This model now has been modified. The bias is now disabled on the attention module.

In [8]:
graph = output.config
graph.main(context_vars=model_args)

CasualLM(
  loss_fn=CausalLoss()
  (input_encoder): InputEncoder(
    d_model=64, vocab_size=1024
    (dropout): Dropout(p=0.1, inplace=False)
    (embedding): Embedding(1024, 64)
  )
  (output_decoder): Linear(in_features=64, out_features=1024, bias=True)
  (layer_stack): LayerStack(
    (layers): ModuleList(
      (0-1): 2 x PreLNLayer(
        (feedforward): FeedforwardLayer(
          d_model=64, d_feedforward=256
          (linear1): Linear(in_features=64, out_features=256, bias=True)
          (dropout): Identity()
          (activation): ReLU()
          (linear2): Linear(in_features=256, out_features=64, bias=True)
        )
        (attention): SingleHeadAttn(
          d_model=64, bias=False
          (query_key_linear): Linear(in_features=64, out_features=64, bias=False)
          (value_linear): Linear(in_features=64, out_features=64, bias=False)
        )
        (norm1): LayerNorm((64,), eps=1e-05, elementwise_affine=True)
        (norm2): LayerNorm((64,), eps=1e-05, elem

### Implementation Override

Unlike most configuration systems, we can not only change numerical parameters, we can alter the implementatinon!
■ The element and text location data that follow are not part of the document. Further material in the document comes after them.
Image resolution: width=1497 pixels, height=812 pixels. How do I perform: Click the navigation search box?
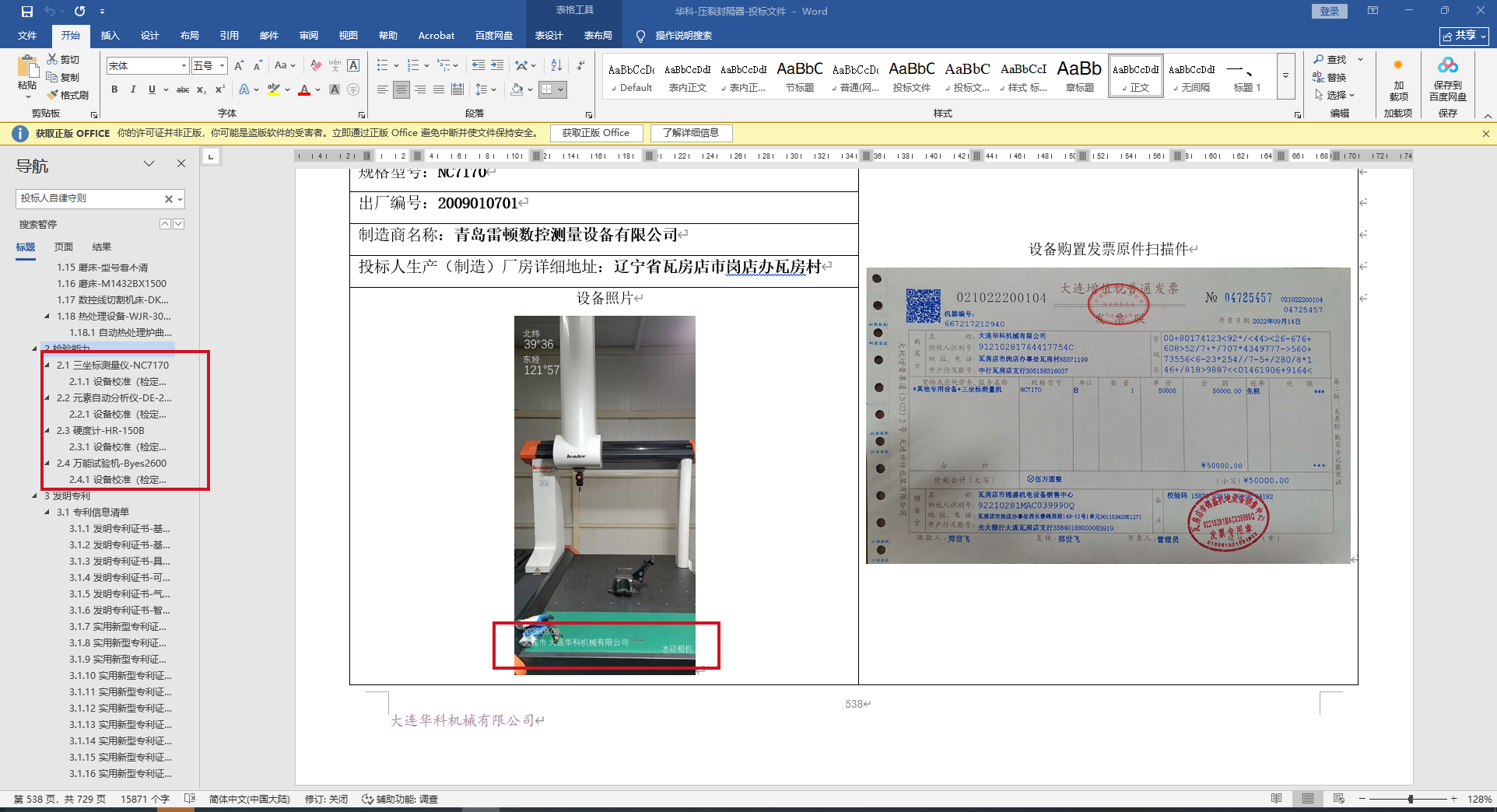pos(89,198)
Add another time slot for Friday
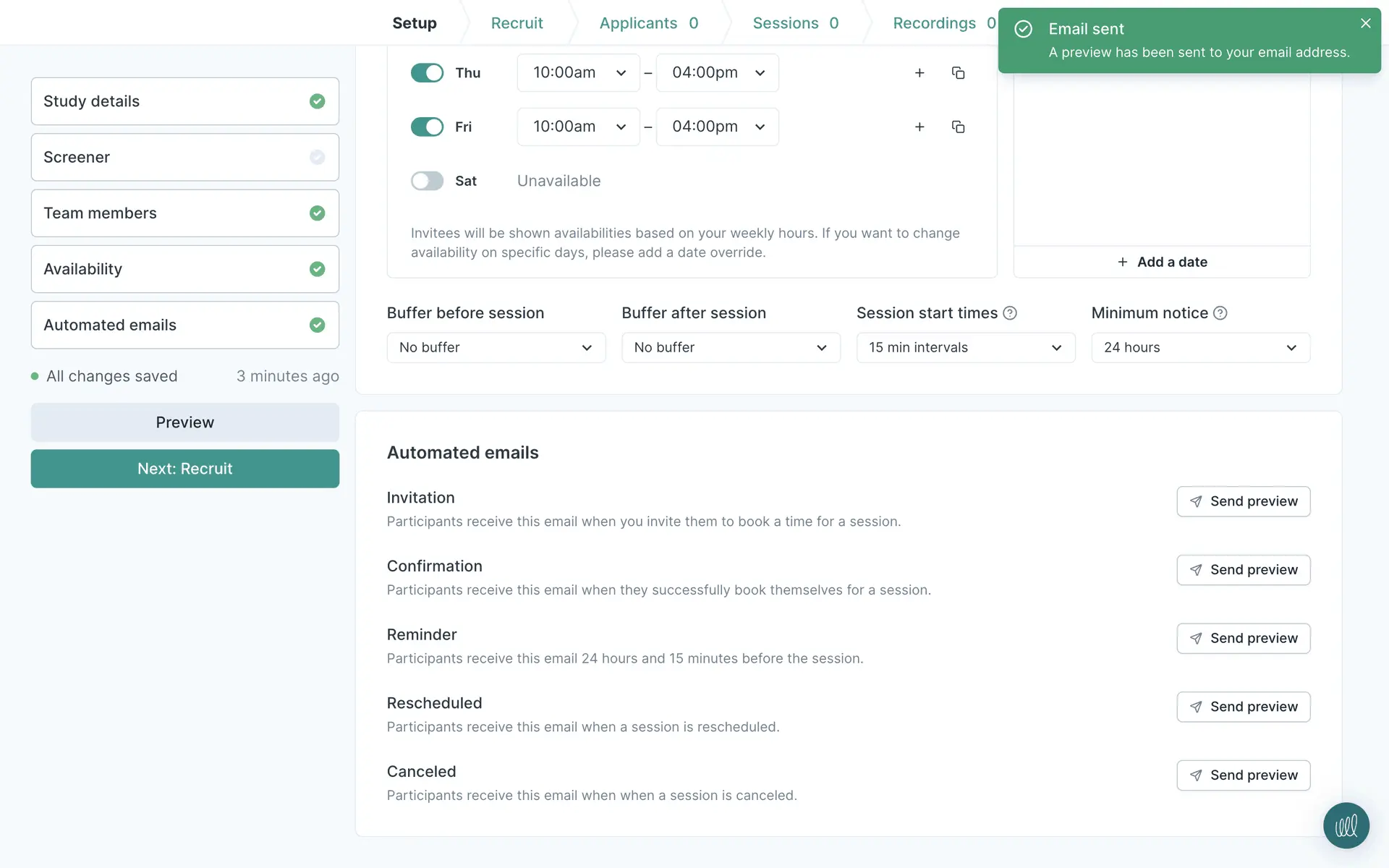Image resolution: width=1389 pixels, height=868 pixels. (919, 127)
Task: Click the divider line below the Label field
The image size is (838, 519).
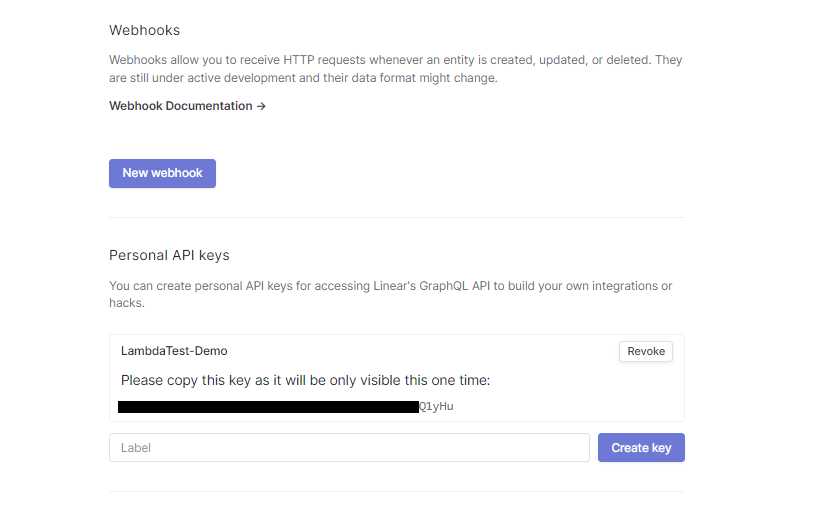Action: 396,491
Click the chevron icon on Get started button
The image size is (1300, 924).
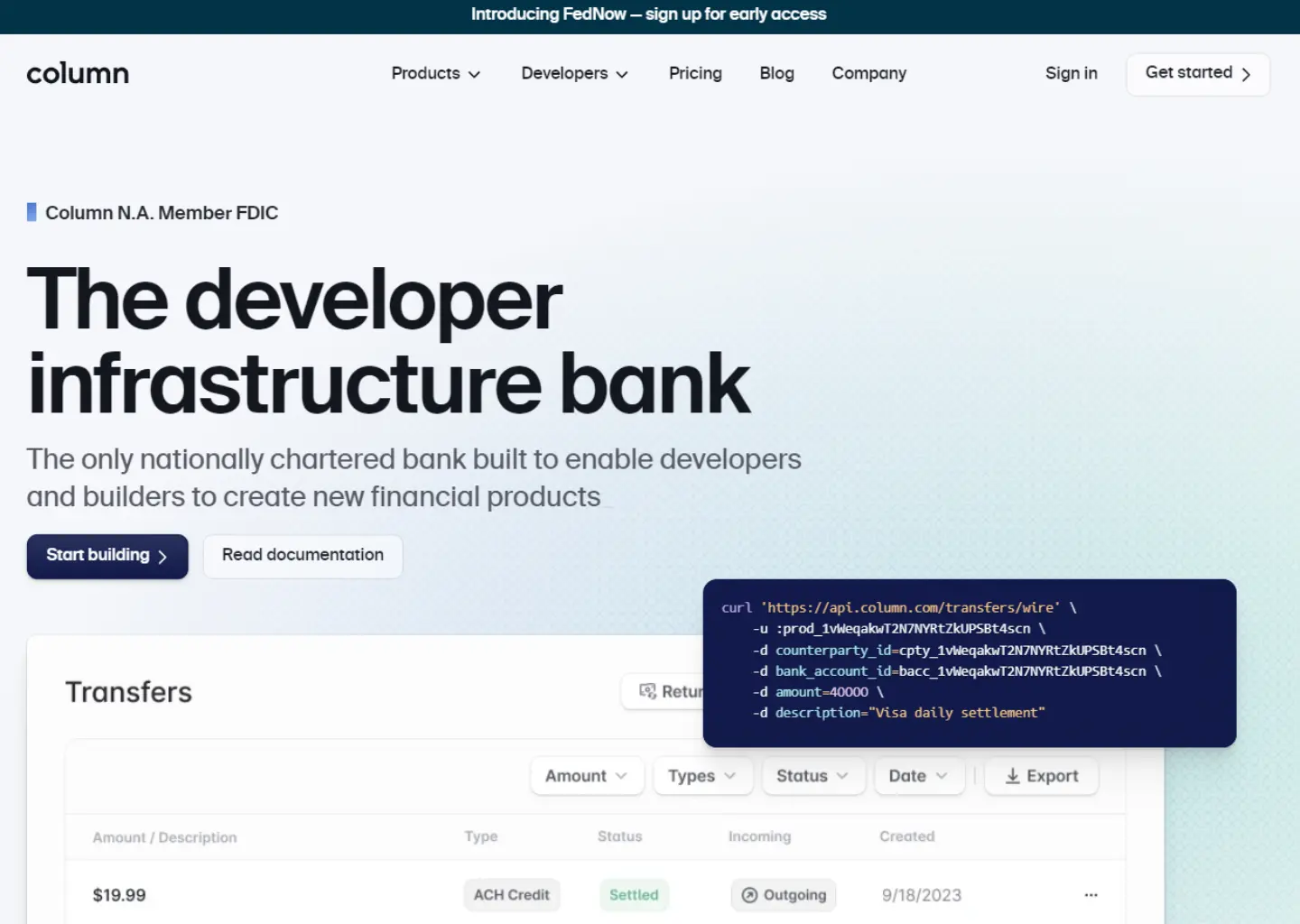(1246, 74)
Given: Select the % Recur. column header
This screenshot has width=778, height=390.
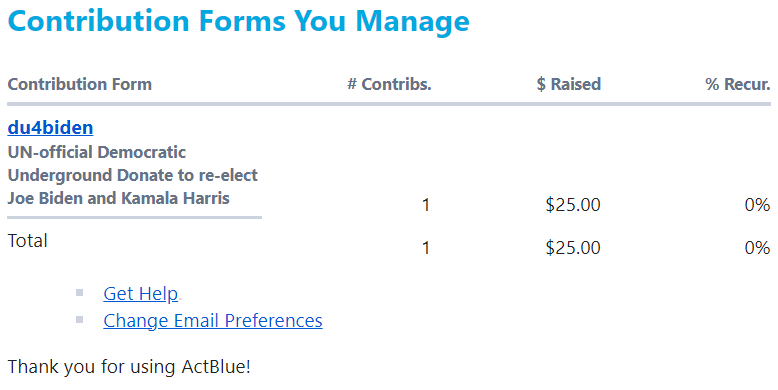Looking at the screenshot, I should (x=738, y=84).
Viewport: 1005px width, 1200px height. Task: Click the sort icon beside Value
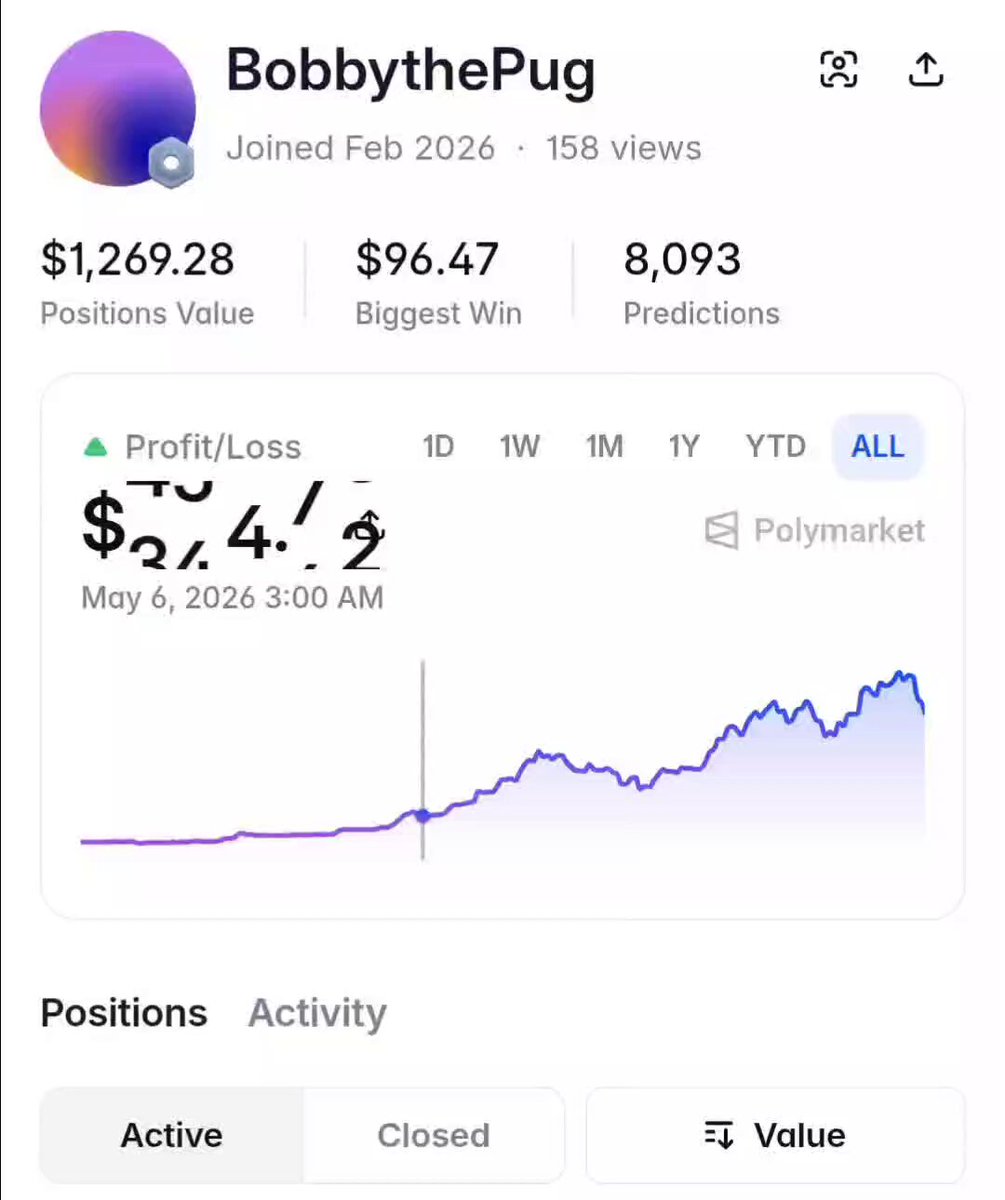click(719, 1135)
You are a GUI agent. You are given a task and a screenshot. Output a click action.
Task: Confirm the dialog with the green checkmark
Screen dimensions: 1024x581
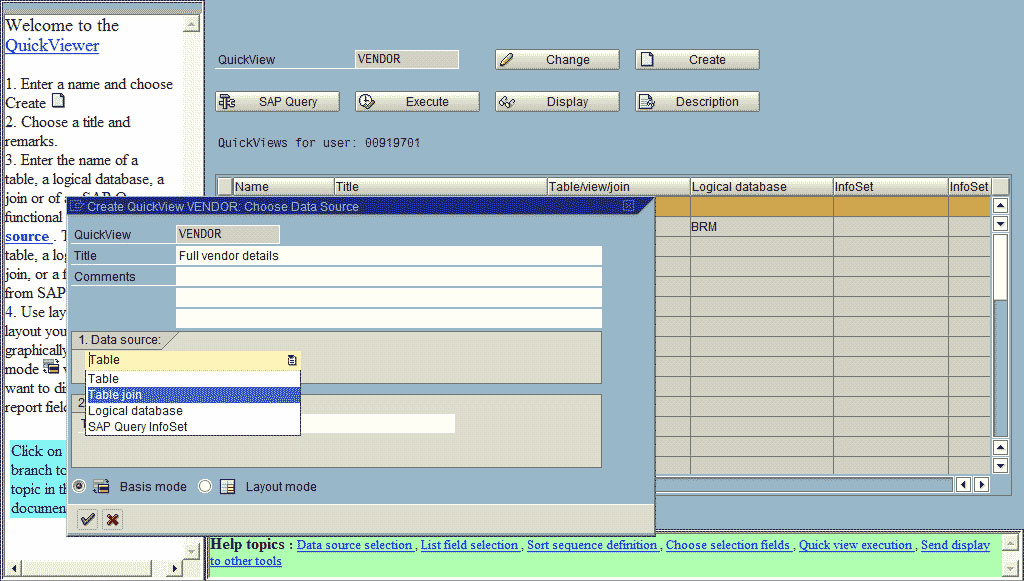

Let's replace the simple single-head attention module with a multihead-attention module.

In [9]:
experiment_config = """
-- extends 'templates/model_def.yaml'

-- block meta_config
    == super()
    -- set ns.config_name = "Multihead Attention"
    -- set ns.config_description = "Swapped singlehead attention for multihead attention."
    -- set ns.attention_heads = 2
<< endblock meta_config


-- block attention_factory
# Experiment Override.
.define: &attention_factory !partial:{{ns.model_src}}causal_multihead_attn.py:CausalMultiheadAttn@attention_factory
    d_model: !var "hidden_size"
    num_heads: {{ ns.attention_heads }}
<< endblock attention_factory
"""

output = env.load_from_string(experiment_config)
nb.display_codeblock("yaml", output.pp_config, "#### Pre Processed Experiment Config")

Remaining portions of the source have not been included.